Theoretical exploration about the ESIPT mechanism and hydrogen bonding interaction for 2‐(3,5‐dichloro‐2‐hydroxy‐phenyl)‐benzoxazole‐6‐carboxylicacid

Abstract

AbstractExcited state hydrogen bonding interactions and the excited state dynamical behaviors are of paramount importance in the photochemical and photophysical fields. In the present work, based on density functional theory and time‐dependent density functional theory methods, we theoretically explore the excited state hydrogen bonds and excited state intramolecular proton transfer (ESIPT) mechanism for the novel 2‐(3,5‐dichloro‐2‐hydroxy‐phenyl)‐benzoxazole‐6‐carboxylicacid (DHPB) system. Firstly, comparing the non‐hydrogen bond DHPB‐O form with DHPB, we confirm the formation of hydrogen bond in DHPB molecule in the S0 state.
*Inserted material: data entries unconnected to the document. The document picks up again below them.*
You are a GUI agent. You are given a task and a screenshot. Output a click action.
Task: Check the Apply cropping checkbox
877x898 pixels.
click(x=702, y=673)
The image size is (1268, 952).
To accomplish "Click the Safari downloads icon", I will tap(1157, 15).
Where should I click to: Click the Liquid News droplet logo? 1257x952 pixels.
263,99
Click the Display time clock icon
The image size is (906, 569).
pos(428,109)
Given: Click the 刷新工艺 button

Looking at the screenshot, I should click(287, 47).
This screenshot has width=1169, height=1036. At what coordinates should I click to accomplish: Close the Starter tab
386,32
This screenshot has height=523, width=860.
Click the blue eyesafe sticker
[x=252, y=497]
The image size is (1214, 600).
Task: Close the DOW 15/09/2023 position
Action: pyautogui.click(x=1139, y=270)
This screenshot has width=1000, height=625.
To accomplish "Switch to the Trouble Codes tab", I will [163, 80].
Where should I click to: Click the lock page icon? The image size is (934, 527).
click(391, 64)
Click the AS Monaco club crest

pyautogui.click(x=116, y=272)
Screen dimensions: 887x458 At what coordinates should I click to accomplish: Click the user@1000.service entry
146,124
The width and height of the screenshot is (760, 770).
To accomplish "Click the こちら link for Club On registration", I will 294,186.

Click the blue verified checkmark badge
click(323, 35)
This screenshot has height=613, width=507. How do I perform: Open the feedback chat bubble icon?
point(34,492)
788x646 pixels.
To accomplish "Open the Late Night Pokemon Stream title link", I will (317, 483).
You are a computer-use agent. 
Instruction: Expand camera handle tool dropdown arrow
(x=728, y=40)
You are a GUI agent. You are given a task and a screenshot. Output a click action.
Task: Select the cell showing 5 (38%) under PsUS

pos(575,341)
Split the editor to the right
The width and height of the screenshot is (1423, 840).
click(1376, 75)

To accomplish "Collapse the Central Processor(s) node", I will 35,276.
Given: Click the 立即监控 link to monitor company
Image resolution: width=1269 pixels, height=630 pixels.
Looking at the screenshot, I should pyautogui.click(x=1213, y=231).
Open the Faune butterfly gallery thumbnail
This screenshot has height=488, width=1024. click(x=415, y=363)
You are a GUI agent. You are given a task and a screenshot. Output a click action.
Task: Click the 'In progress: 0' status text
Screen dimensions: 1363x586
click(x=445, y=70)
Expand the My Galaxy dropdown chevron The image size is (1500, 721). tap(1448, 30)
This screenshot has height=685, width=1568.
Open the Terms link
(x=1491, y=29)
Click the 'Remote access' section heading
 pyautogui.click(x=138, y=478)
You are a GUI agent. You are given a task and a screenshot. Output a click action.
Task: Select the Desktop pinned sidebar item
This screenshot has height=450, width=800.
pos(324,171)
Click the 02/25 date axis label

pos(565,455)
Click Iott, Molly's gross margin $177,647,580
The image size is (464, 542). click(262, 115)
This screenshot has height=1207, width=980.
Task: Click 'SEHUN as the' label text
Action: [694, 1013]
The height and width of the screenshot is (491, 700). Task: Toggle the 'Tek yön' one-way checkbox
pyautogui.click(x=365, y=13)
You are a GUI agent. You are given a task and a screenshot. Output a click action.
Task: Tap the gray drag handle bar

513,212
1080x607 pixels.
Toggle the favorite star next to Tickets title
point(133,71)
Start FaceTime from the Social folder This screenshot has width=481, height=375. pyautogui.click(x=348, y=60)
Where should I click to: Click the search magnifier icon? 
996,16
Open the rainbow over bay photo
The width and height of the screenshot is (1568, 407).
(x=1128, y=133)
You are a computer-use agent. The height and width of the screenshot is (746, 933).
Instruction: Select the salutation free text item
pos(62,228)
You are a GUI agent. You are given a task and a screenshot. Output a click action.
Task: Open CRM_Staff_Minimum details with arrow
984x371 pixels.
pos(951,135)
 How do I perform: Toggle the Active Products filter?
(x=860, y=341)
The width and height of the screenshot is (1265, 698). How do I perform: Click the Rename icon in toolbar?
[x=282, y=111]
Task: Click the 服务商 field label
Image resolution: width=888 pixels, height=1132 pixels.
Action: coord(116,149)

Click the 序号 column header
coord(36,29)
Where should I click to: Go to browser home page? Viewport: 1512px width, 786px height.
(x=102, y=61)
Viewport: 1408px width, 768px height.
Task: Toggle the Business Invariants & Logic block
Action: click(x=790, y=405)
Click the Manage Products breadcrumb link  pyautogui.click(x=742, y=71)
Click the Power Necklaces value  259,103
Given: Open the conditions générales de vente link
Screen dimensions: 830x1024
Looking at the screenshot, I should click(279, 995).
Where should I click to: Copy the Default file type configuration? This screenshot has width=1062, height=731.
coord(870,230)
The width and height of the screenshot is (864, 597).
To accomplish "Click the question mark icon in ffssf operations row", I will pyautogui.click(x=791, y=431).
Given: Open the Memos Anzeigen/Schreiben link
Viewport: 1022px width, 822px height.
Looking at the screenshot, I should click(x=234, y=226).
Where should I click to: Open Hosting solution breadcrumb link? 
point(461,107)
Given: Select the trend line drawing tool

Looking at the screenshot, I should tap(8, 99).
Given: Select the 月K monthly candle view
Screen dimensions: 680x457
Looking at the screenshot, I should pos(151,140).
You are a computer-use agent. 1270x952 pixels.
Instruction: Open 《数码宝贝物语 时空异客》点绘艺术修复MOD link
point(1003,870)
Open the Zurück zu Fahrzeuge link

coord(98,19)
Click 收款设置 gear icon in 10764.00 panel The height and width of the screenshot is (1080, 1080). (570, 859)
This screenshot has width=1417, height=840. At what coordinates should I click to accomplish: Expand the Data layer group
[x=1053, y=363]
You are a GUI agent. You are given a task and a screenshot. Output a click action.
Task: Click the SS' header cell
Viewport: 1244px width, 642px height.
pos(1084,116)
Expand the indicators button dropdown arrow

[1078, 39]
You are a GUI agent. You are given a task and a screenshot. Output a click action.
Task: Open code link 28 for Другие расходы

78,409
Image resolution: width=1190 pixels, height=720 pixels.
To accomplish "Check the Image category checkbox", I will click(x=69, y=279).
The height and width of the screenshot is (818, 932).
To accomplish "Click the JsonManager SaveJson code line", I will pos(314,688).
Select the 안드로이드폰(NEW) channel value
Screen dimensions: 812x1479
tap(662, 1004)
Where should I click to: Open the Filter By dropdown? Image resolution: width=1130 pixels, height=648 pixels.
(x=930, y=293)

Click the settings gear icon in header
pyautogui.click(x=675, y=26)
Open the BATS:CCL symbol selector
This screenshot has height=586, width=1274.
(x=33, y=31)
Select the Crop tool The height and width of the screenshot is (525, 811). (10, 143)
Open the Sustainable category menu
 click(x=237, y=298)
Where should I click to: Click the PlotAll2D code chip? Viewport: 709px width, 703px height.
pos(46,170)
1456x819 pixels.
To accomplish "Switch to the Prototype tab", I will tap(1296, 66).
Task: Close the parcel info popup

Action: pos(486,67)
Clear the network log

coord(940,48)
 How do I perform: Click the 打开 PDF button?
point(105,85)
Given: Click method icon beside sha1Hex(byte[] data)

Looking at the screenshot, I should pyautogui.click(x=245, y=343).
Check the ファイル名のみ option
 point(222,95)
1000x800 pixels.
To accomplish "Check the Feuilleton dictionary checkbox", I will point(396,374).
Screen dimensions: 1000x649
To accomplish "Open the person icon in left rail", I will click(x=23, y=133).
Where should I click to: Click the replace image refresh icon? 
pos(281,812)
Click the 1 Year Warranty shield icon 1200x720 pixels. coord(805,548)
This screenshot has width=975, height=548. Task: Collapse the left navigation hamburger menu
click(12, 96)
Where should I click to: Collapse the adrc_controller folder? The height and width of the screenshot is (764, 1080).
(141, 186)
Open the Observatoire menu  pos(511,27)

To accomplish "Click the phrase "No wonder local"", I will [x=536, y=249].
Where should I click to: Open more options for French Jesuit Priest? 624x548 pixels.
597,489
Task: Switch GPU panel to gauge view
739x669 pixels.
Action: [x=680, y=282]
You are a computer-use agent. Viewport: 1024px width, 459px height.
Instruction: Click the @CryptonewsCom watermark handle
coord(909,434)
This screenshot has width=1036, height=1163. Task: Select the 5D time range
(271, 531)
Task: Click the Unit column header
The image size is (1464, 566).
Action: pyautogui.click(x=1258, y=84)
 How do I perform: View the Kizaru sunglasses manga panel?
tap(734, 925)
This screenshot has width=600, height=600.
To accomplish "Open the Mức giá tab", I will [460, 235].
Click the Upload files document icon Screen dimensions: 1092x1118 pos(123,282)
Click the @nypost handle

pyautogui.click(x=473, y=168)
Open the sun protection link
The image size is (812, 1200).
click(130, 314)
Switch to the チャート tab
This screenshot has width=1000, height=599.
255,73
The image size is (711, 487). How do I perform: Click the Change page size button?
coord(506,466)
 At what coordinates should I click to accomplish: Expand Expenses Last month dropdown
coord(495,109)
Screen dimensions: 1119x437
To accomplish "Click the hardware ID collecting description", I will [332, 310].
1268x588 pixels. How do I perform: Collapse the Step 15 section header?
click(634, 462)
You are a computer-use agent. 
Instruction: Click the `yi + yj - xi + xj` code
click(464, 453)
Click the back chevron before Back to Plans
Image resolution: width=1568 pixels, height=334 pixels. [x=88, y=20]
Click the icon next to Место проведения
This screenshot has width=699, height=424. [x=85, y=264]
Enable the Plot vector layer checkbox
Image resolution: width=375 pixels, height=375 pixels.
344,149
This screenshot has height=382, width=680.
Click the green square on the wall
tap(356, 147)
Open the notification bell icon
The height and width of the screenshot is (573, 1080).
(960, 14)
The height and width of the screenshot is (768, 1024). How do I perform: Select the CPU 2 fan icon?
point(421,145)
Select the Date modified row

Upon the investigations about the stable excited state structure (ie, geometrical parameter, infrared vibrational spectra, and simulated bond energy), we verify that intramolecular hydrogen bond OH···N should be strengthened in the first excited state. The simulated hydrogen bonding energy via constructing potential energy curves further confirms the strengthening phenomenon of OH···N for DHPB system. In view of photoexcitation, the charge redistribution around hydrogen bonding moieties reveals that the increased electronic densities facilitate attracting hydrogen proton. On the basis of B3LYP, Cam‐B3LYP, and PBE0 functionals, we further construct the potential energy surfaces along with ESIPT reaction path, which demonstrates that the ESIPT process is ultrafast because of the low potential barrier. It explains the reason about why the normal fluorescence cannot be observed in previous experimental phenomenon. This work fills vacancy of ESIPT mechanism for DHPB system and presents the unambiguous dynamical behavior legitimately.